SET TASK 1:
In the records below, begin at the line that contains "Given: Switch to the Pan hand tool" and copy every line through the end of the records exactly as it appears, omitting the pictures.

In this episode, I sit down with Alex Pardo, a self-storage magnate who transitioned from a thriving wholesaling and house-flipping career to building wealth through self-storage facilities. Alex shares his raw and honest story of realizing he’d built a stressful business that left him feeling stuck, and how he used Profit First principles to regain control of his finances and peace of mind — both in business and at home with his wife.
We unpack what it really takes to pivot into self-storage, why he believes it’s one of the most overlooked but recession-resistant assets available to investors, and how Profit First helped him save aggressively for big capital expenses. Alex also discusses who should consider investing in storage, what makes a deal profitable, and how adopting a disciplined money system strengthened his marriage and overall life satisfaction.
Timeline Summary:
[0:00] – Welcoming Alex and swapping Monopoly stories that reveal his competitive edge.
[1:59] – Alex’s first exposure to Profit First through Mike Michalowicz’s books and why it felt like a lightbulb moment.

GIVEN ENTRIES:
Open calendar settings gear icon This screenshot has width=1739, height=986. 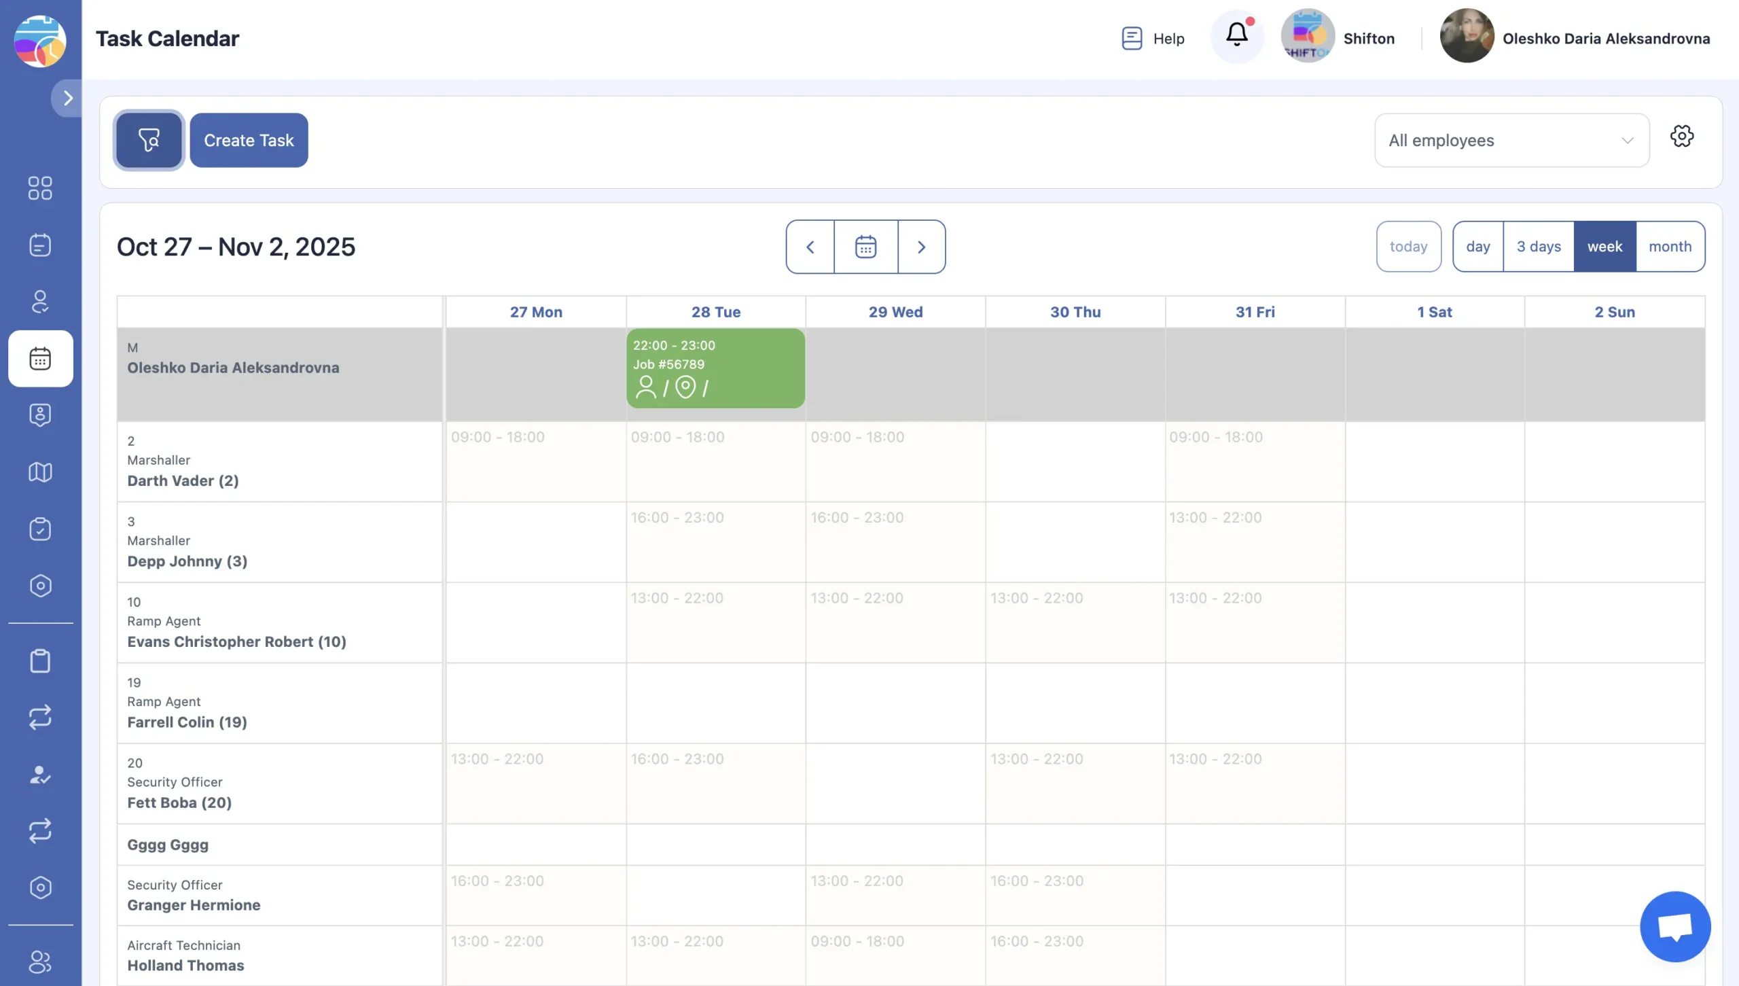pos(1681,136)
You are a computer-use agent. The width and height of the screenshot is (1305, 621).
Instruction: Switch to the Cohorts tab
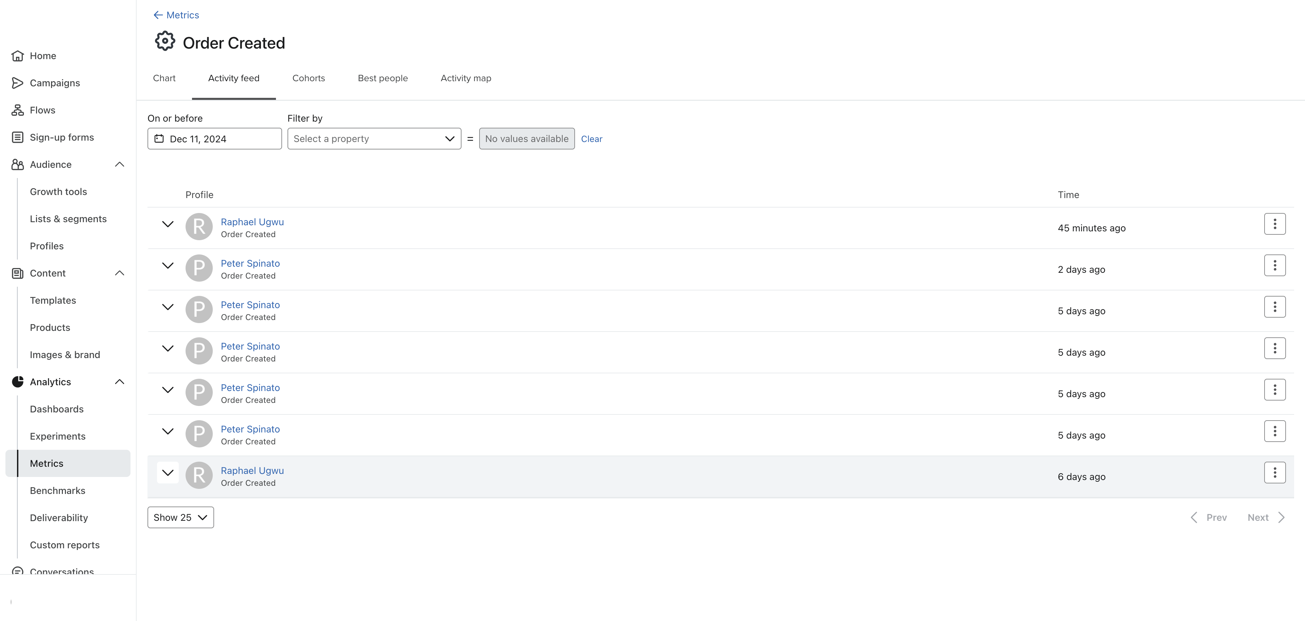(x=309, y=78)
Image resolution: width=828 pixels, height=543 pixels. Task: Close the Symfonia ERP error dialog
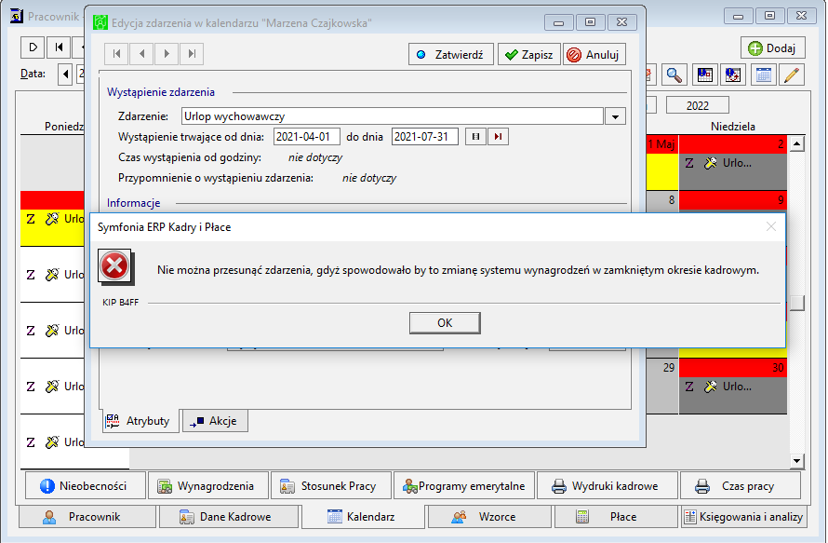(771, 227)
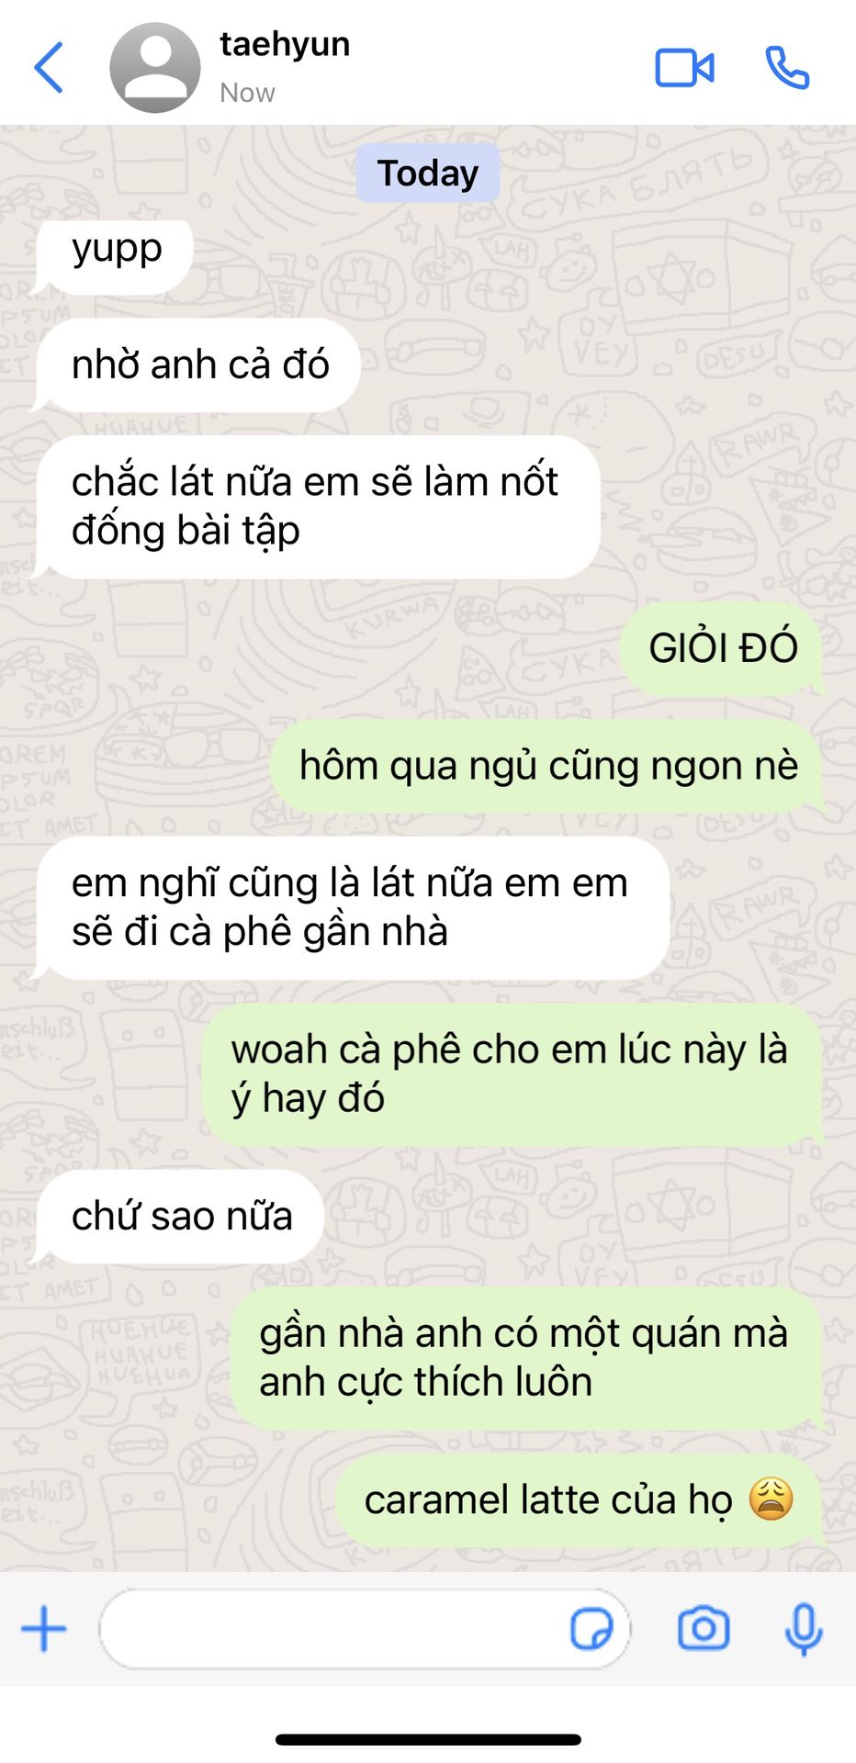Open sticker picker in message field
856x1763 pixels.
[591, 1630]
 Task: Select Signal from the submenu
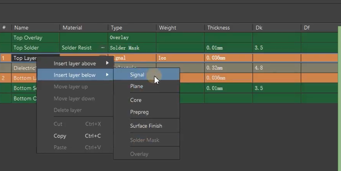tap(137, 75)
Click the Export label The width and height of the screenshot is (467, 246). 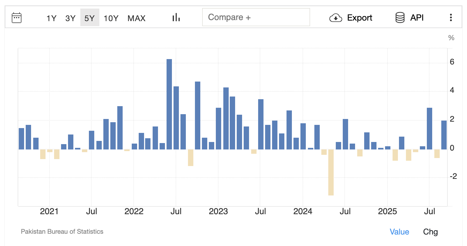[x=360, y=18]
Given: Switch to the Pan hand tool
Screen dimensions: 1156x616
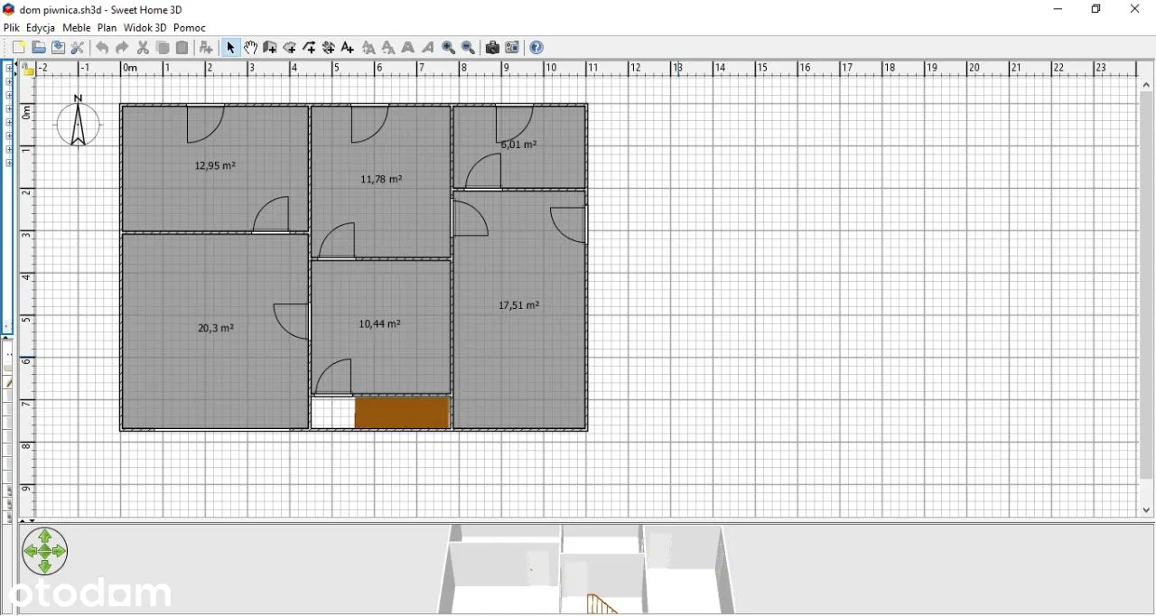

SET TASK 2:
Carry on the podcast episode summary about Alex Pardo and self-storage investing from the point at which it ends.

REPLY 1:
Given: Switch to the Pan hand tool
Screen dimensions: 1156x616

REPLY 2:
[5:00] – How implementing Profit First let Alex save for a $100K+ CapEx budget, giving him confidence to move forward with major facility improvements.
[8:00] – How Alex and his wife adopted Profit First at home with dedicated accounts for vacations, Christmas, and giving — creating harmony in their marriage.
[12:52] – What led Alex to ask himself the crucial question that sparked his exit from the wholesaling rat race.
[14:35] – Why he calls scaling his wholesaling business “irresponsible growth” and how his experience taught him to value peace over profit.
[16:02] – His initial fears about moving into self-storage, and the surprising ways his wholesaling skills carried over perfectly.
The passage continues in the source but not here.